[What you need to do]
1. Using the article about the Patel-Dhingra wedding in Utah, decide whether each statement agrees with it: (a) The groom's party rides to Saturday's ceremonies on elephants. (b) Dhingra proposed in Las Vegas. (c) Dinesh Patel was born in India. Answer yes or no for each, quoting the words of the article that settle it.
2. Rewrite the part of the article about the Patel-Dhingra wedding starting at "Media access to" and ending at "in social-media marketing.", putting "San Diego" in place of "Las Vegas".
3. Carry on the article about the Patel-Dhingra wedding in Utah from the point where it stops.

[Passage to read]

□ □ □ □

But Dinesh and Kalpana Patel spared few other details in a deeply traditional three-day Indian wedding ceremony given for their only daughter, Avni, and her future husband, Abhishek Dhingra.

The series of private events, held at the Patels' spacious home in Holladay and culminating Saturday in front of hundreds of guests at Salt Lake City's Grand America Hotel, amount to one of the most elaborate renditions of authentic Indian matrimonial rites ever witnessed in Utah.

Family members and friends watched beautifully staged scenes, each with its primordial meanings, in a string of rituals one might see in rural villages anywhere across India. Holy men sprinkled water carried to Utah from the sacred Ganges River, among scores of sanctified objects brought from the mother country.

Nearly 800 guests are invited to the formal reception, in the hotel's ballroom. The groom's party will ride through closed city streets to Saturday's ceremonies on horses — instead of the customary elephants.

"It has made me very happy," said Hindu pandit Satish Kumar, leader at Sri Ganesha Temple in South Jordan and officiant at the ceremonies. "Today, the world is becoming very modern, modern, modern, and yet they are devoting much attention to these rituals. For me, they are compromising nothing."

Starting early Thursday, the couple's nuptials brought a dazzling burst of millennia-old customs, stunning colors, holy substances, delicious foods, music, dancing and Hindu ritual to a U.S. state otherwise known as the global capital for Mormon marriages.

"We wanted to make it something that everyone will enjoy," said father of the bride Dinesh Patel. The wealthy venture capitalist and philanthropist, considered a pioneer in Utah's biotechnology industries, seemed to move through the weekend's events with a gratified, subdued air.

As to the wedding's cost, Patel joked, "We probably won't worry about that. Daughters get what they want."

Media access to the wedding was tightly controlled, but Patel said in an interview that it was a joyful expression of the merging of two people and their extended clans. The succession of carefully researched and executed rites, he said, also offered a cultural showcase reflecting the Indian community's growing numbers in Utah.

"We have made our presence felt," said Patel, who was born in Zambia to Indian parents and came to the U.S. in 1985. "That's part of having a big ceremony.''

Avni Patel, reared in Utah, met Dhingra, who is from Houston, while visiting mutual friends in Austin, Texas. He proposed in Las Vegas in 2013 after a treasure hunt with clues across the city.

He works in finance for Wells Fargo. She is in social-media marketing.

"Being first generation in the U.S., our parents tried to make sure we stayed in tune with our cultures," Dhingra said. "Even though we didn't grow up in India, we understand what is important and our cultural heritage."

Atlanta-based wedding planner Nirjary Desai said the weekend events took nearly 15 months to research and plan, including a five-week trip to India. Between arrangements, designers, decor, catering, DJs and the rest, a staff of up to 100 people is working to ensure all goes well. The focus on authentic customs has been unwavering.

"Design and food are a major part of south Asian weddings," Desai said.

As with so much in India, virtually every step in tying the Patel-Dhingra knot has involved a mix of things. Ceremonies blended modernity with the ancient and stirred together several of India's distinct provincial cultures, while also joining two young people quite obviously in love.

□ □ □ □

[Extracted entries]
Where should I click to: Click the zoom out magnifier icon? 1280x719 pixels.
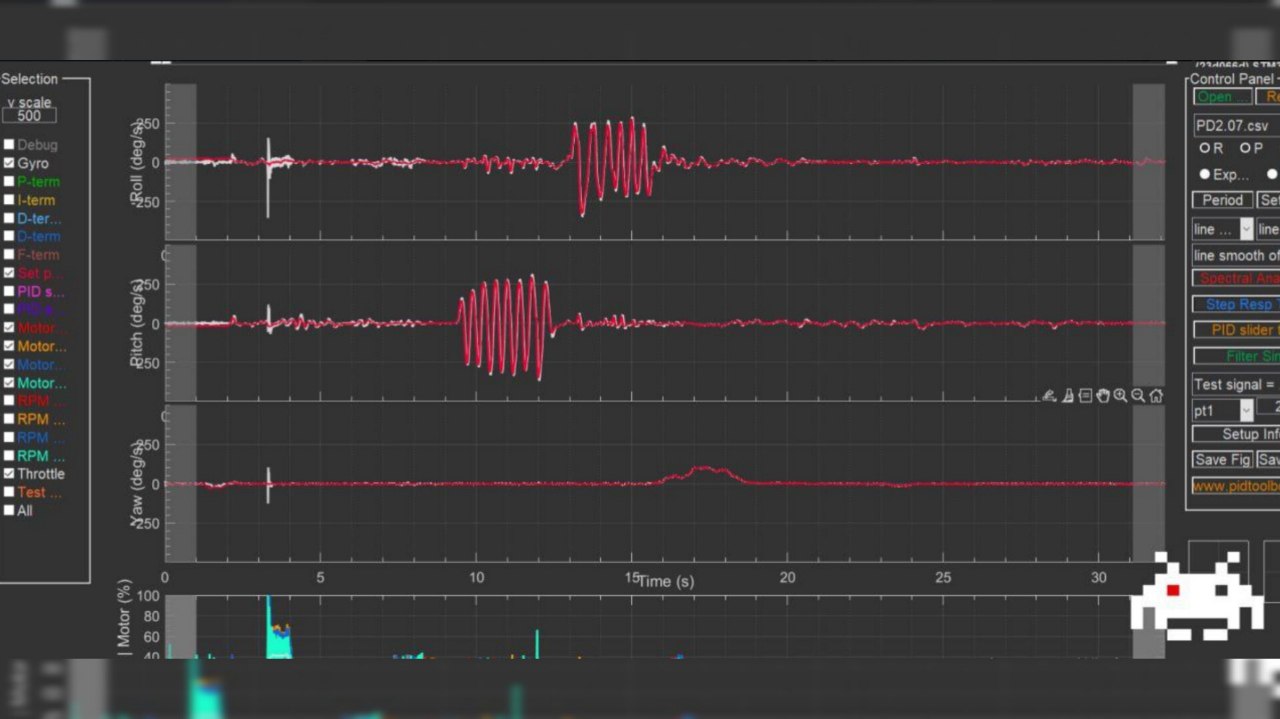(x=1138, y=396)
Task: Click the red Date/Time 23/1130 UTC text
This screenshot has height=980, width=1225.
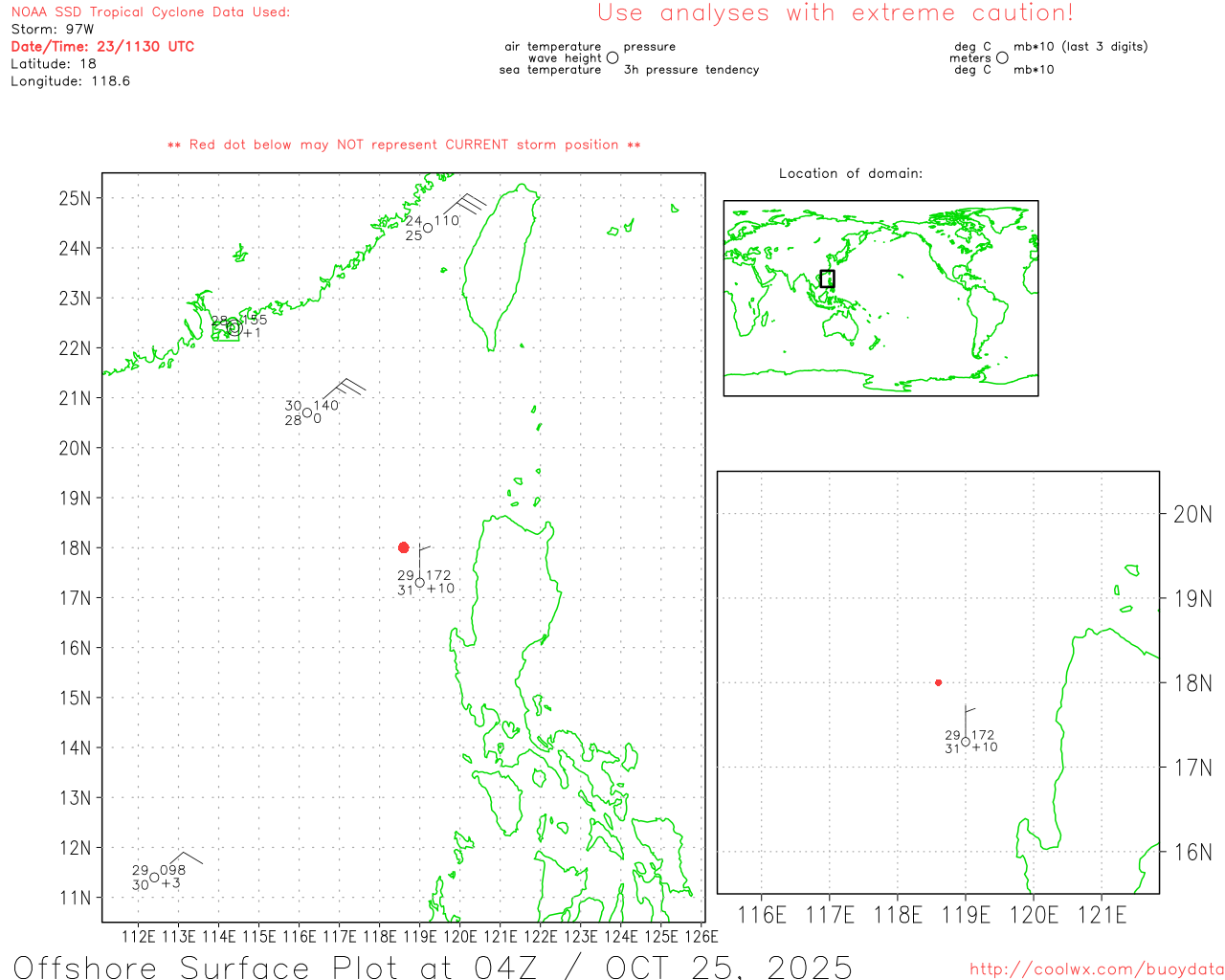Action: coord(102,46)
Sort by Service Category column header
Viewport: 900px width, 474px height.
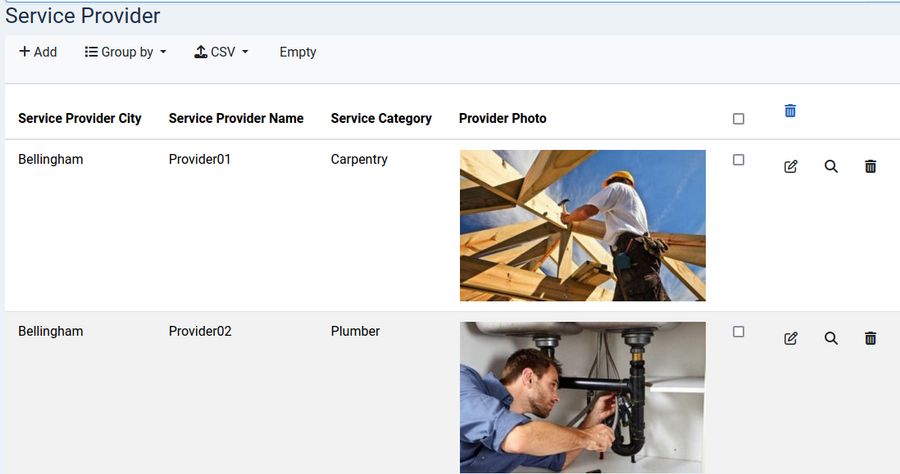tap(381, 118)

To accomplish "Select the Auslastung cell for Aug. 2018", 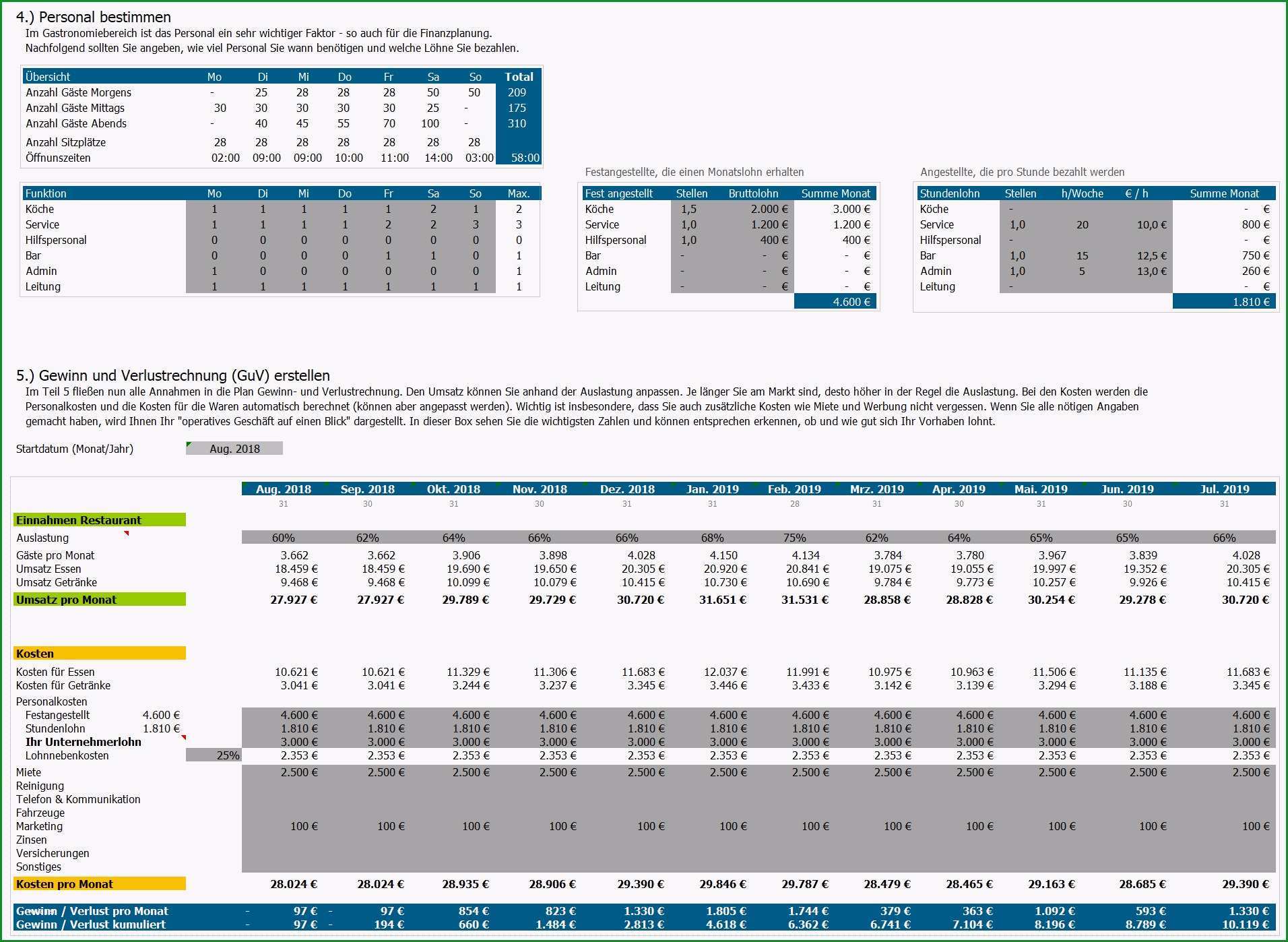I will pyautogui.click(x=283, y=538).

□ □ □ □

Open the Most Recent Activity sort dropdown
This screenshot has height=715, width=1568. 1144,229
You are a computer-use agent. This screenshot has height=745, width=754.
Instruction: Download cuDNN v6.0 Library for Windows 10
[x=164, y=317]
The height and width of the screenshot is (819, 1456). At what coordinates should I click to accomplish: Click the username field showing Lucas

□ □ □ □

[Answers for this exercise]
1.
(a) No: "The groom's party will ride through closed city streets to Saturday's ceremonies on horses — instead of the customary elephants."
(b) Yes: "He proposed in Las Vegas in 2013 after a treasure hunt with clues across the city."
(c) No: "who was born in Zambia to Indian parents and came to the U.S. in 1985."

2.
Media access to the wedding was tightly controlled, but Patel said in an interview that it was a joyful expression of the merging of two people and their extended clans. The succession of carefully researched and executed rites, he said, also offered a cultural showcase reflecting the Indian community's growing numbers in Utah.

"We have made our presence felt," said Patel, who was born in Zambia to Indian parents and came to the U.S. in 1985. "That's part of having a big ceremony.''

Avni Patel, reared in Utah, met Dhingra, who is from Houston, while visiting mutual friends in Austin, Texas. He proposed in San Diego in 2013 after a treasure hunt with clues across the city.

He works in finance for Wells Fargo. She is in social-media marketing.

3.
The Patel family traces its ancestry to Gujarat, a province in western India. The groom's parents, Ashok and Vijay Dhingra of Houston, are Punjabi, from India's north. Kumar, meanwhile, is from the religious enclave of Tirupati, in southern India.

"We are going to take the best of the three cultures," Patel said.

The Patels' east-bench home brimmed with family Thursday, with hundreds flying in from around the U.S., Canada and India.

Women wore striking and elegant saris of every hue, beaded with glittering mirrors, embroidered or in brocade. Men donned impeccable tunics and sarongs, often with vibrant scarflike dhotis wrapped around their necks or shoulders. Children played everywhere.

Female relatives lovingly anointed the bride's legs and hands with a sacred turmeric paste, brought from an ancestral temple in India, leaving her skin orange and shimmering. The Haldi ceremony has elements of blessing, tribute and purification for the bride, meant to boost her chances for happiness and prosperity in wedlock.

Ceremonies moved outside and as Wasatch peaks loomed above, the pandit invoked mother gods and splashed river water on the crowd. He called out prayers and family members sang back in unison. That gave way to a noisy procession and then a garba, a spiritual circle dance. Musicians trumpeted the shehnai and beat stuttering rhythms out of barrel-shaped, double-ended drums known as dhols.

Later, in a kind of star-aligning ceremony called Griha Shanti, any astrological conflicts in the bride and groom's backgrounds were smoothed away, with an appeal to the nine planets.

They also planned a second garba for Friday evening as part of a Sangeet, an Indian wedding staple marked by music and dance, with cultural tinges drawn from a fourth Indian province, Rajasthan, on Gujarat's eastern boundary.

Saturday's revelry starts with the horse procession, followed by a Milni ceremony, where men from the bride's side welcome men from the groom's side. The Punjabi wedding rite is especially close to the groom's heart.

"It adds a joyous feel that helps bring the families together,'' said Dhingra, whose parents are prominent in Houston's business community.

Yet for all its exotic nuances, the groom said the wedding centers on elemental themes common to all cultures.

"In the end," he said, "you're just promising yourself to one another for the rest of your lives. In that aspect, it's absolutely the same."

The couple will honeymoon in Singapore, Indonesia and Malaysia.